The error context is
BEGIN { print 1 + >>> ! <<< 0 }
awk: The statement cannot be correctly parsed.
The source line is 1.
Add parentheses to avoid the problem:
hpux11% awk 'BEGIN { print 1 + (!0), (!0) + 1; }'
2 2
POSIX specifies that pattern expressions are boolean context and that in such contexts nonempty strings are true and empty strings are false. However, ULTRIX 4.5 nawk treats pattern expressions as integers, thus strings which convert to a nonzero integer are true and all other strings are false:
gnu% echo x | gawk 'BEGIN { x=0; } $0 { x=1; } END { print x; }'
1
ultrix45% echo x | nawk 'BEGIN { x=0; } $0 { x=1; } END { print x; }'
0
ultrix45% echo 9 | nawk 'BEGIN { x=0; } $0 { x=1; } END { print x; }'
1
The same bug also occurs if a string is used as the operand of any of
the logical operators (!
, &&
or ||
), but the bug does not occur
if a string is used as the first operand of the ?:
operator, or if
a string is used as the conditional expression of an if
, for
or
while
statement.
Use an explicit string comparison (e.g., $0 != ""
) to work around this
problem.
To include a literal closing bracket in a character class, busybox awk
accepts only the form []]
, while [\]]
is interpreted as “backslash,
followed by a closing bracket”. Meanwhile, Solaris 8 nawk accepts only
the form [\]]
and []]
fails to match any input. GNU awk accepts
either form as equivalent. For example:
alpine% printf 'a]\nb\\]\n' | busybox awk '/^.[\]]$/; /^.[]]$/'
a]
b\]
gnu% printf 'a]\nb\\]\n' | gawk '/^.[\]]$/; /^.[]]$/'
a]
a]
solaris8% printf 'a]\nb\\]\n' | nawk '/^.[\]]$/; /^.[]]$/'
a]
For a normal (non-complemented) character class, you can use the
equivalent (]|[xyz])
instead. For a complemented class, in general
there is no equivalent (and portable) regular expression, so the code
must be restructured to avoid using such classes (probably by using
some of awk’s other string manipulation features).

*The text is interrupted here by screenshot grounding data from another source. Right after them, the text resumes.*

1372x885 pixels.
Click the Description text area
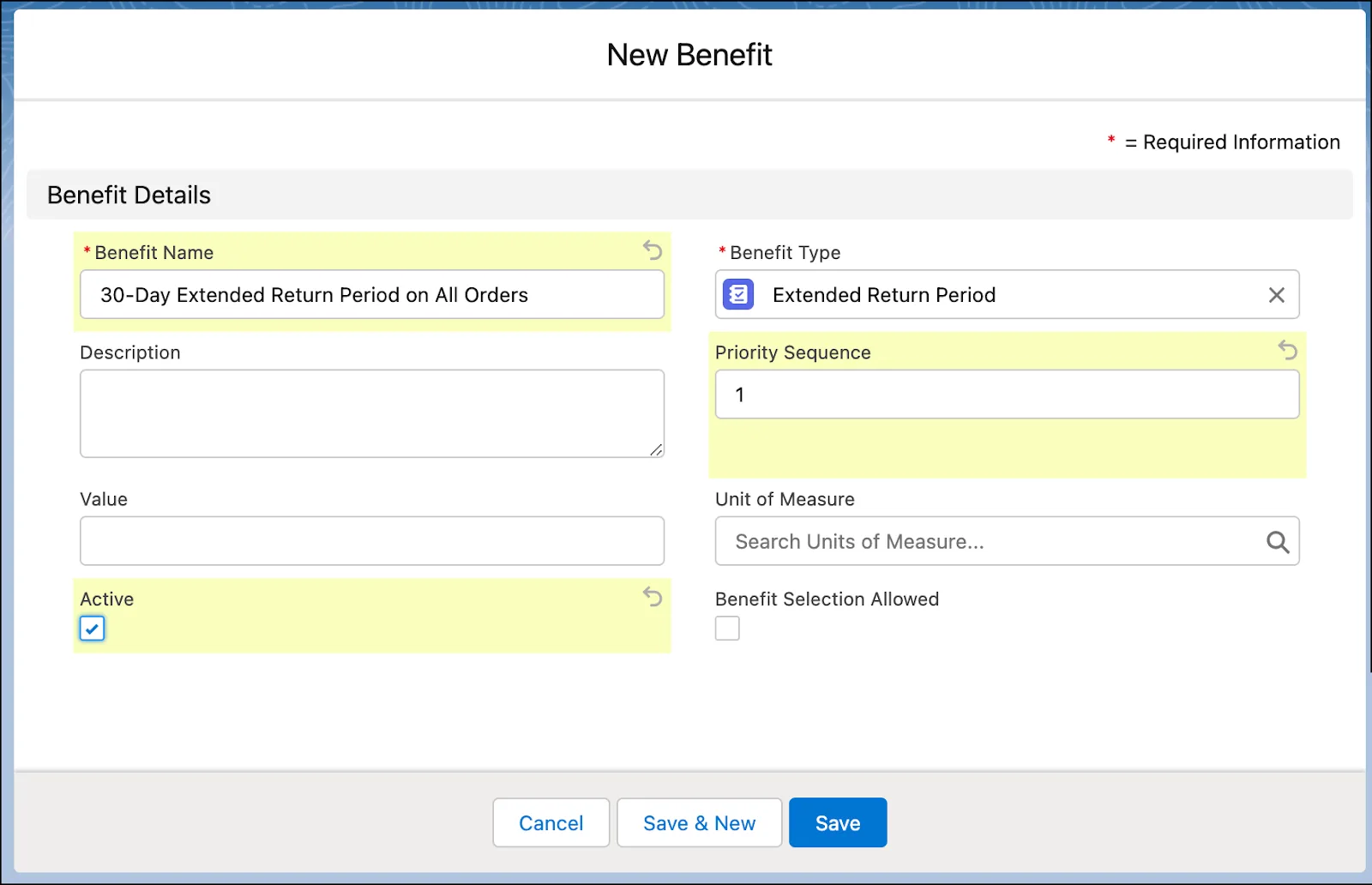pyautogui.click(x=372, y=412)
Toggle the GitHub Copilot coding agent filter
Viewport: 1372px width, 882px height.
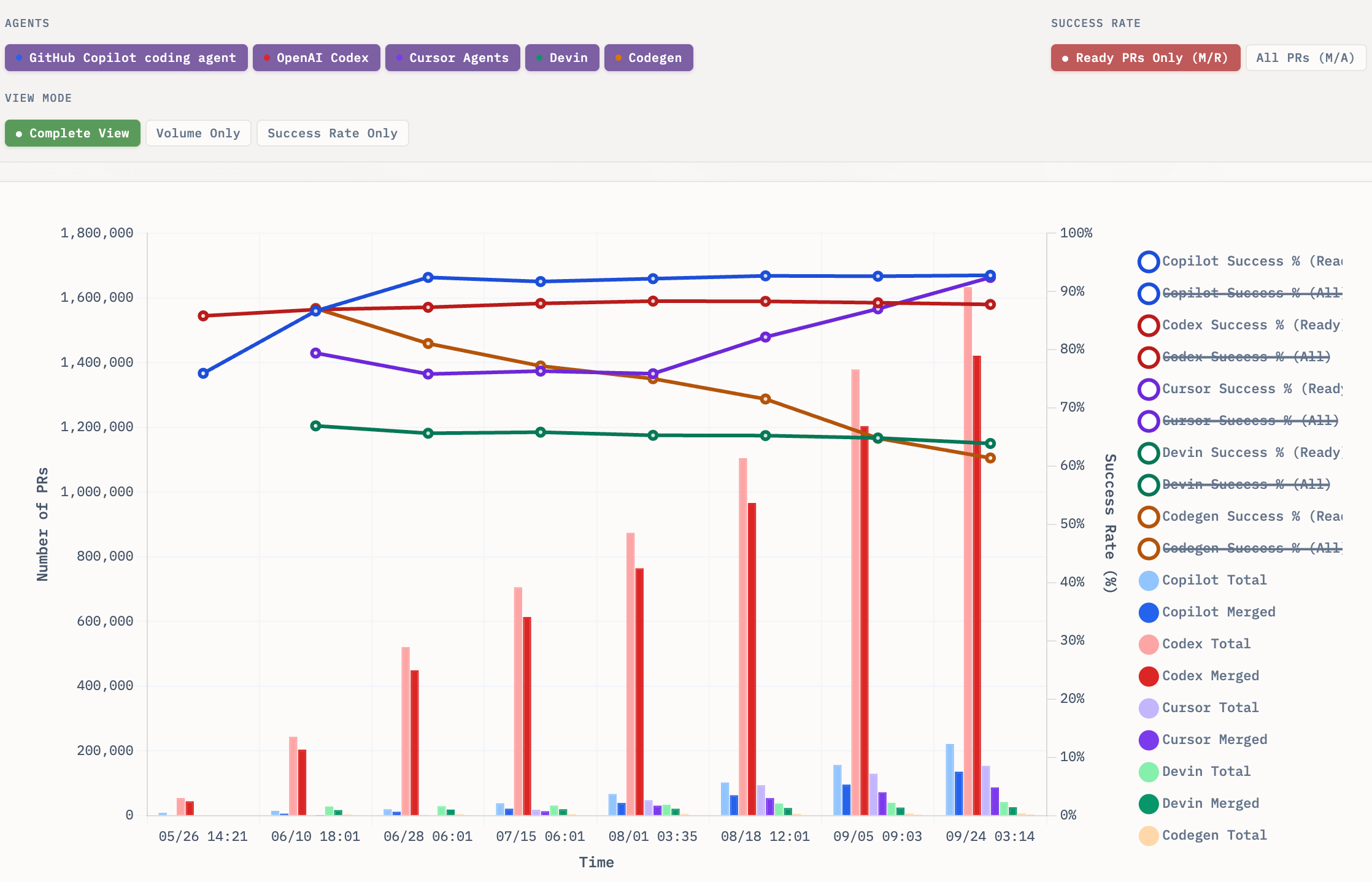(x=126, y=58)
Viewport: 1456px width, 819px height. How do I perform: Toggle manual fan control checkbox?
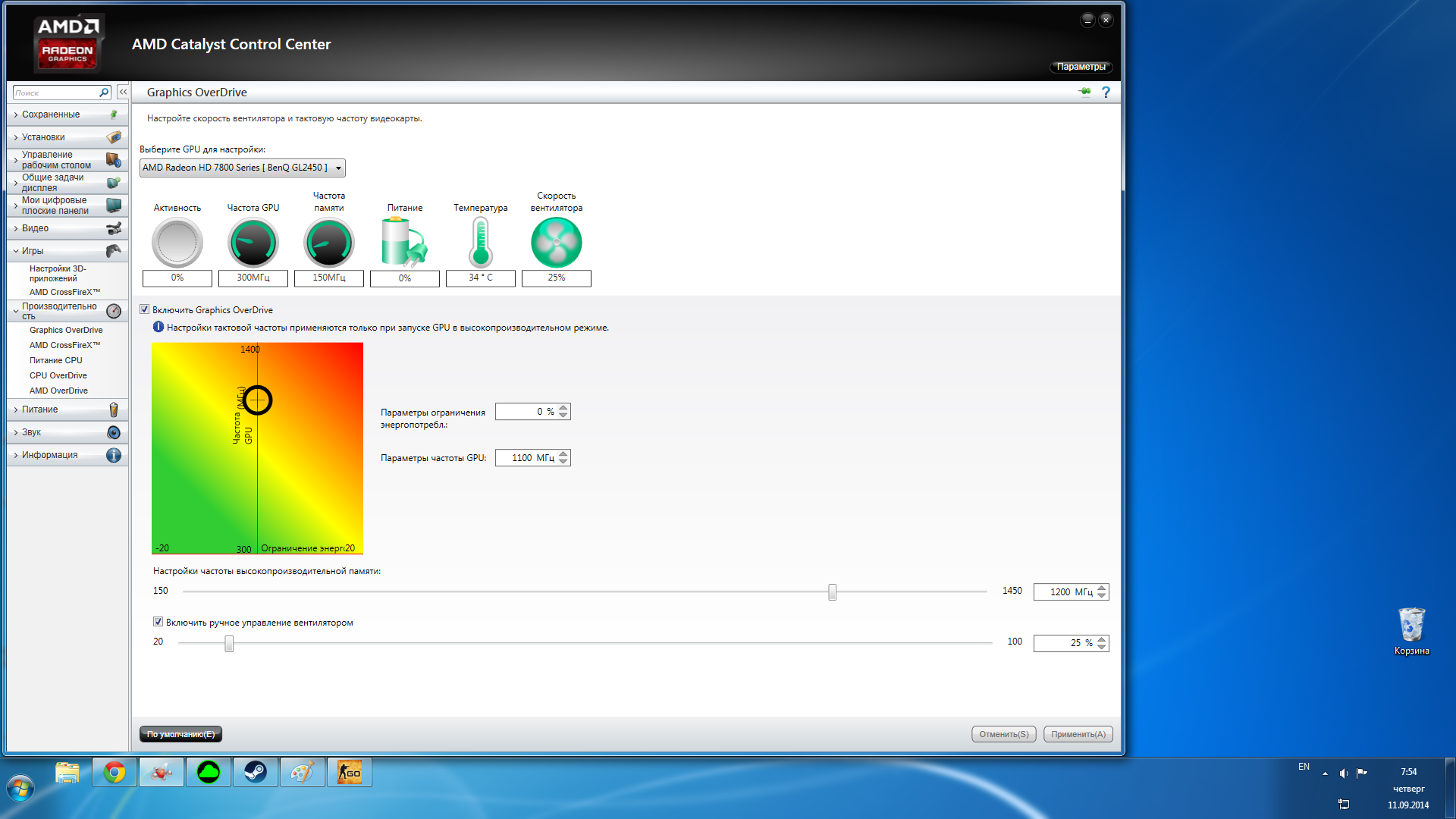coord(158,622)
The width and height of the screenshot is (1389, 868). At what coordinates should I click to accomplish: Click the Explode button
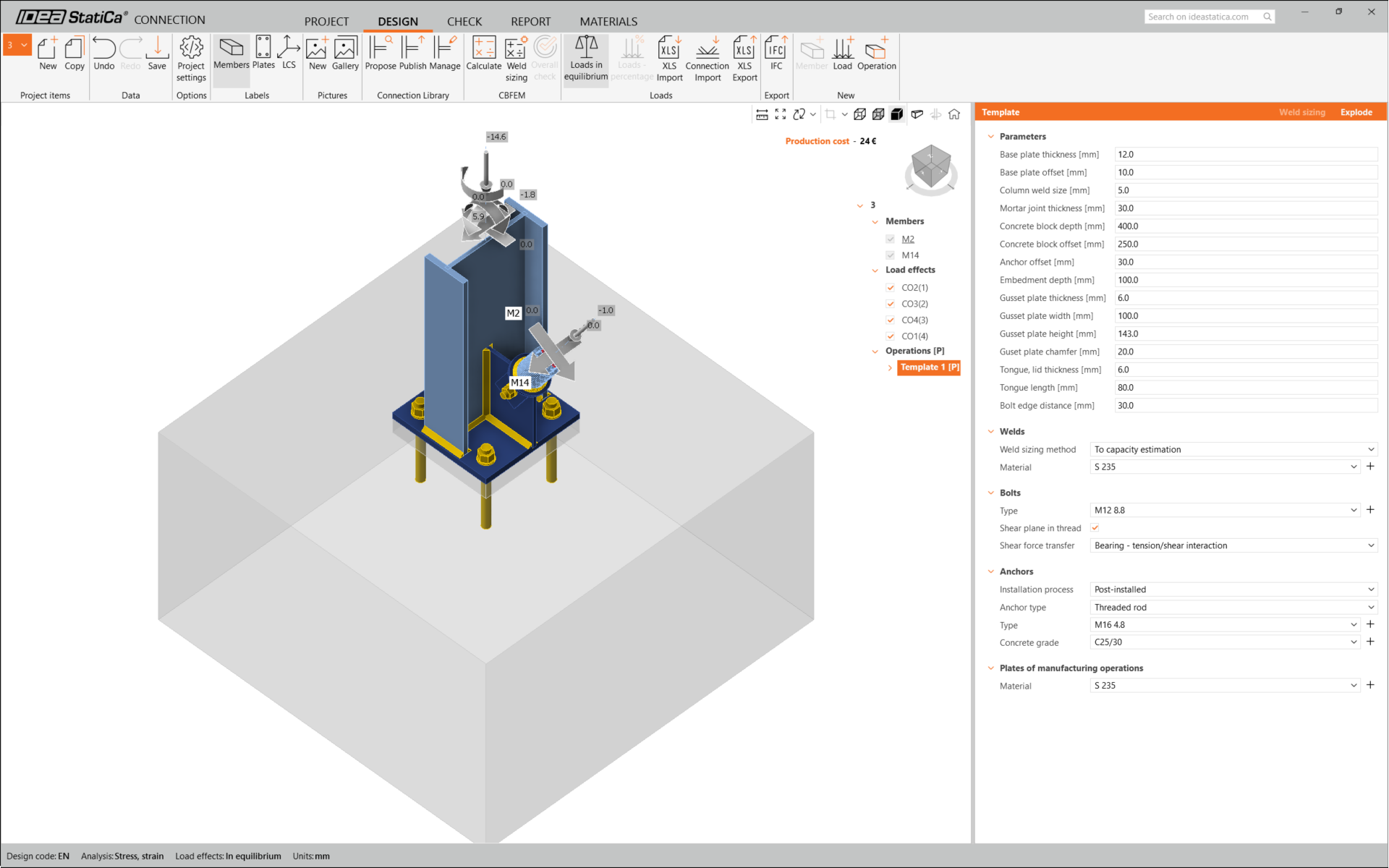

ULTRIX 4.5 nawk will prefer the left alternative of the |
regular
expression operator (rather than the POSIX-specified longest matching
substring) in cases where both alternatives match but the left
alternative is shorter:
ultrix45% echo abcd | nawk 'sub(/a|abc/, "#") { print; }'
#bcd
ultrix45% echo abcd | nawk 'sub(/abc|a/, "#") { print; }'
#d
ultrix45% echo abcd | nawk 'sub(/(abc|a)d/, "#") { print; }'
#
In many situations this does not actually make a difference but it can
affect, for example, the result of the sub
, gsub
and match
functions.
Try to arrange for the alternatives to be mutually exclusive, or for the
left alternative to match at least as much text as the right.
Busybox awk exits with an error if you attempt to use *
in printf
or
sprintf
conversions, for example:
alpine% busybox awk 'BEGIN { printf "%*s\n", 10, "hello"; }'
awk: cmd. line:1: %*x formats are not supported
Generate the format string dynamically to work around this issue.
Busybox awk does not support using getline <"-"
to read a line from
standard input. It will read from a file named -
instead. On the
other hand, specifying a filename of -
on the command line or by
modifying the ARGV
array does work to read from standard input.
Normally it is easy enough to structure the program so that it is not required to read from standard input while the normal awk input is something else, in which case this is not a serious limitation.
If a workaround for this issue is truly needed, "cat" | getline
can be used with busybox awk to read from standard input.
ULTRIX 4.5 nawk behaves unpredictably if the third argument to split
is
an ERE literal. Use a string (which is converted to a regexp) instead.